## Information shown
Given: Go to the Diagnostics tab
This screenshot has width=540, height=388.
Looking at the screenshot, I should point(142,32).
* * *
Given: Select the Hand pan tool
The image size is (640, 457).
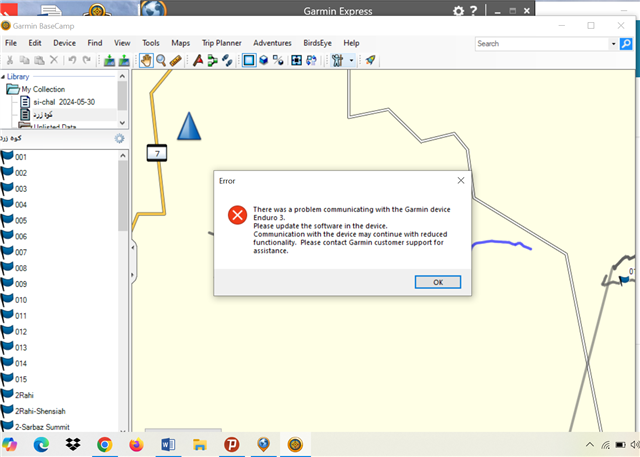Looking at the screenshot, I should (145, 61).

## Work instruction
From the records, copy every line that has the string "Given" in it.

## Exercise output
Given: Go to the Diagnostics tab
Given: Select the Hand pan tool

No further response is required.